Life Insurance – An Alternate Asset Transfer Method

Asset Transfer Methods Other Than Your Will – Life Insurance

A will is one of the most important document in planning your estate, but it doesn’t cover everything. Other benefits not typically controlled by a will or trust include IRAs, insurance policies, income savings plans, retirement plans, and property owned by joint tenancy or tenancy by the entirety.

A well-crafted estate plan must coordinate all of your asset transfer methods with your will and/or trust. Using these methods together properly can give your beneficiaries money much more efficiently than a will can on its own. Without proper coordination, you can completely negate your estate plan and frustrate your own wishes. Moreover, you can cause costly litigation as your loved ones sort out your wishes.

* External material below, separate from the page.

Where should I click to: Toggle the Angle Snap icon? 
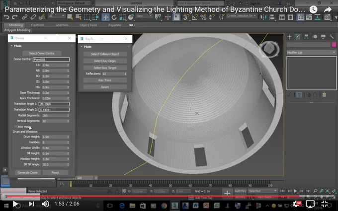194,17
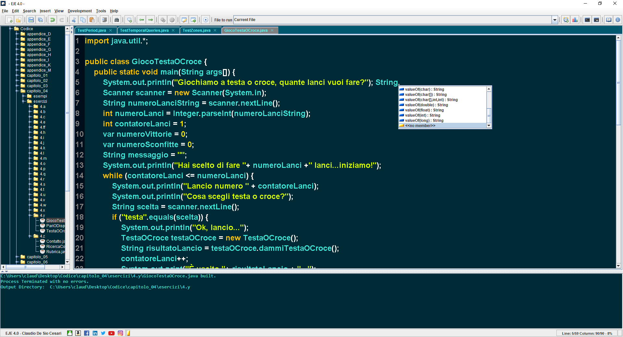This screenshot has height=337, width=623.
Task: Open the open-book help icon
Action: [609, 20]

Life insurance is often a good estate planning tool, because you pay relatively little on the front end, and your beneficiaries get much more when you die. When you name beneficiaries other than your estate, the money passes to them directly, usually without the need or expense of probate. If most of your money is tied up in non-liquid assets like your company or real estate, life insurance gets cash into your beneficiaries’ hands to administer the estate and take care of asset transfer costs.

If you own life insurance on your own life, you can have the proceeds distributed in three ways.

1. To beneficiaries. The company pays the proceeds directly to one or more beneficiaries named in your policy. This is usually the fastest way to get the money to your beneficiaries, and the proceeds pass free of income tax and can’t usually be touched by creditors. However, they may be liable for estate taxes if it is a larger estate.

2. To your estate. If you choose to name your estate as the beneficiary, the proceeds will be distributed along with your other assets according to the terms of your will, or according to the laws of intestacy if you have no will. This does make the assets subject to creditors’ claims.

3. To a trust. If you make the proceeds payable to a trust–either one set up in your will or during your lifetime–they will be distributed like the other trust assets.